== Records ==
Begin
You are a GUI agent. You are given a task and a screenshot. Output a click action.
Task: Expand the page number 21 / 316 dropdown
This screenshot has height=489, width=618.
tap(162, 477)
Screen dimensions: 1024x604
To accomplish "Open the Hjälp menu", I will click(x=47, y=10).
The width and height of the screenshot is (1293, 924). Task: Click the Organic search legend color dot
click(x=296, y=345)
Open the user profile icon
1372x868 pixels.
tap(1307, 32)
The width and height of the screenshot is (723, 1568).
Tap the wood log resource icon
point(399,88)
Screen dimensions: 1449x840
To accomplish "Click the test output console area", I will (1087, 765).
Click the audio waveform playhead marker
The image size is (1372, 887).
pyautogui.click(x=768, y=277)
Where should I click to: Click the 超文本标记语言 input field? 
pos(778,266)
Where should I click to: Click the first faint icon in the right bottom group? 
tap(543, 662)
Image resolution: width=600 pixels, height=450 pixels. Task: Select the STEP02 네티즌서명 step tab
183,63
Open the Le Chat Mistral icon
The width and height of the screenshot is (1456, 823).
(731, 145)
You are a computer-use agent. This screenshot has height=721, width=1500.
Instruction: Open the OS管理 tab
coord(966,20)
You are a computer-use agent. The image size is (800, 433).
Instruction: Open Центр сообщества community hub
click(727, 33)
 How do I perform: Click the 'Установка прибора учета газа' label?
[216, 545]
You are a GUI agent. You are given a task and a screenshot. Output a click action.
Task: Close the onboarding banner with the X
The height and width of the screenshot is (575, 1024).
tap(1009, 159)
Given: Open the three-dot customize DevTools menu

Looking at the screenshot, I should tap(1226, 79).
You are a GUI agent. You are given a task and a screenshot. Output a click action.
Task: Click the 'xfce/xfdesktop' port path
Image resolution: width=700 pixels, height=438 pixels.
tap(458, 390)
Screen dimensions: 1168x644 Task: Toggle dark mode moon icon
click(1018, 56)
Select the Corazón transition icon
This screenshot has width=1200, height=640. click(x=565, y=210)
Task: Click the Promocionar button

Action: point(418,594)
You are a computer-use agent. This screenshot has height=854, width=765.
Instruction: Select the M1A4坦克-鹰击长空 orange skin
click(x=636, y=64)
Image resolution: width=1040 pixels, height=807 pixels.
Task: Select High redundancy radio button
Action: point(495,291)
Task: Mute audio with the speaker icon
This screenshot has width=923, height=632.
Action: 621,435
End
== Problem details ==
Convert all the entries above into a JSON list of strings, with each line as one string and blank lines omitted.

== Finished exercise ==
[
  "You are a GUI agent. You are given a task and a screenshot. Output a click action.",
  "Task: Expand the page number 21 / 316 dropdown",
  "This screenshot has height=489, width=618.",
  "tap(162, 477)",
  "Screen dimensions: 1024x604",
  "To accomplish \"Open the Hjälp menu\", I will click(x=47, y=10).",
  "The width and height of the screenshot is (1293, 924). Task: Click the Organic search legend color dot",
  "click(x=296, y=345)",
  "Open the user profile icon",
  "1372x868 pixels.",
  "tap(1307, 32)",
  "The width and height of the screenshot is (723, 1568).",
  "Tap the wood log resource icon",
  "point(399,88)",
  "Screen dimensions: 1449x840",
  "To accomplish \"Click the test output console area\", I will (1087, 765).",
  "Click the audio waveform playhead marker",
  "The image size is (1372, 887).",
  "pyautogui.click(x=768, y=277)",
  "Where should I click to: Click the 超文本标记语言 input field? ",
  "pos(778,266)",
  "Where should I click to: Click the first faint icon in the right bottom group? ",
  "tap(543, 662)",
  "Image resolution: width=600 pixels, height=450 pixels. Task: Select the STEP02 네티즌서명 step tab",
  "183,63",
  "Open the Le Chat Mistral icon",
  "The width and height of the screenshot is (1456, 823).",
  "(731, 145)",
  "You are a computer-use agent. This screenshot has height=721, width=1500.",
  "Instruction: Open the OS管理 tab",
  "coord(966,20)",
  "You are a computer-use agent. The image size is (800, 433).",
  "Instruction: Open Центр сообщества community hub",
  "click(727, 33)",
  " How do I perform: Click the 'Установка прибора учета газа' label?",
  "[216, 545]",
  "You are a GUI agent. You are given a task and a screenshot. Output a click action.",
  "Task: Close the onboarding banner with the X",
  "The height and width of the screenshot is (575, 1024).",
  "tap(1009, 159)",
  "Given: Open the three-dot customize DevTools menu",
  "Looking at the screenshot, I should tap(1226, 79).",
  "You are a GUI agent. You are given a task and a screenshot. Output a click action.",
  "Task: Click the 'xfce/xfdesktop' port path",
  "Image resolution: width=700 pixels, height=438 pixels.",
  "tap(458, 390)",
  "Screen dimensions: 1168x644 Task: Toggle dark mode moon icon",
  "click(1018, 56)",
  "Select the Corazón transition icon",
  "This screenshot has width=1200, height=640. click(x=565, y=210)",
  "Task: Click the Promocionar button",
  "Action: point(418,594)",
  "You are a computer-use agent. This screenshot has height=854, width=765.",
  "Instruction: Select the M1A4坦克-鹰击长空 orange skin",
  "click(x=636, y=64)",
  "Image resolution: width=1040 pixels, height=807 pixels.",
  "Task: Select High redundancy radio button",
  "Action: point(495,291)",
  "Task: Mute audio with the speaker icon",
  "This screenshot has width=923, height=632.",
  "Action: 621,435"
]